### Objective
In the listing, rewrite the lines from the line with "How do I perform: Pick" to the line with "Click the green", changing "title bar" to "header bar" and leaving everything else as it is.

### Item-finding records
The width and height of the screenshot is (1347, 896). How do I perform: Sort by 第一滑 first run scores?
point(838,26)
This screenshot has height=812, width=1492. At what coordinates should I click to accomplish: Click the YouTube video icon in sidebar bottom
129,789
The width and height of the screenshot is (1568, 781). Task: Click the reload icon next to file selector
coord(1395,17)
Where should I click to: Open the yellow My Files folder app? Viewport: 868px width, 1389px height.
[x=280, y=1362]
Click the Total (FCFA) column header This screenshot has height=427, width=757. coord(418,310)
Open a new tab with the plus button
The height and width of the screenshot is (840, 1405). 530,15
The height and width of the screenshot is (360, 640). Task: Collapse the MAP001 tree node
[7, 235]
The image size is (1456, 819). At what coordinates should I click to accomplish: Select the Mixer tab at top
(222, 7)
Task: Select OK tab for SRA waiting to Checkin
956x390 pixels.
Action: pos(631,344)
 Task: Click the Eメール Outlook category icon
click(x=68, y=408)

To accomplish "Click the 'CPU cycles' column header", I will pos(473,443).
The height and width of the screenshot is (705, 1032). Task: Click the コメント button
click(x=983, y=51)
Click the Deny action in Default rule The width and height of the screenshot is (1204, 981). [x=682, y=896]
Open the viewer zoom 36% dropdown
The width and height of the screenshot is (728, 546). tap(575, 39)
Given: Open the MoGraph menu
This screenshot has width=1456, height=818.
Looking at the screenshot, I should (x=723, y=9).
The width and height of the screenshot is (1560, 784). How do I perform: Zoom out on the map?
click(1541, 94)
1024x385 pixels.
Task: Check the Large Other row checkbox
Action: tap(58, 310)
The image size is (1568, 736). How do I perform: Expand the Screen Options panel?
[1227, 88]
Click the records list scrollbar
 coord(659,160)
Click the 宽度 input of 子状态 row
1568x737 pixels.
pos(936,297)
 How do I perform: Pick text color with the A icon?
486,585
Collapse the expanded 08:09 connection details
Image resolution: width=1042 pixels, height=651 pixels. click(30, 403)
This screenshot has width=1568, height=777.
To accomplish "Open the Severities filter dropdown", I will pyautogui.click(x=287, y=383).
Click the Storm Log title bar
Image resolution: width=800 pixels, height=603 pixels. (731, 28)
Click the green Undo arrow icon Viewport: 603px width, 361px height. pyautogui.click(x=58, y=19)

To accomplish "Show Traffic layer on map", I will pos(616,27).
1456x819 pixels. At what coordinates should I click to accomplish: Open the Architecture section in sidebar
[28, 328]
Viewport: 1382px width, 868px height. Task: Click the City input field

### Result
 How do I perform: Pick text color with the A icon?
486,585
Collapse the expanded 08:09 connection details
Image resolution: width=1042 pixels, height=651 pixels. click(30, 403)
This screenshot has width=1568, height=777.
To accomplish "Open the Severities filter dropdown", I will pyautogui.click(x=287, y=383).
Click the Storm Log header bar
Image resolution: width=800 pixels, height=603 pixels. (731, 28)
Click the green Undo arrow icon Viewport: 603px width, 361px height. pyautogui.click(x=58, y=19)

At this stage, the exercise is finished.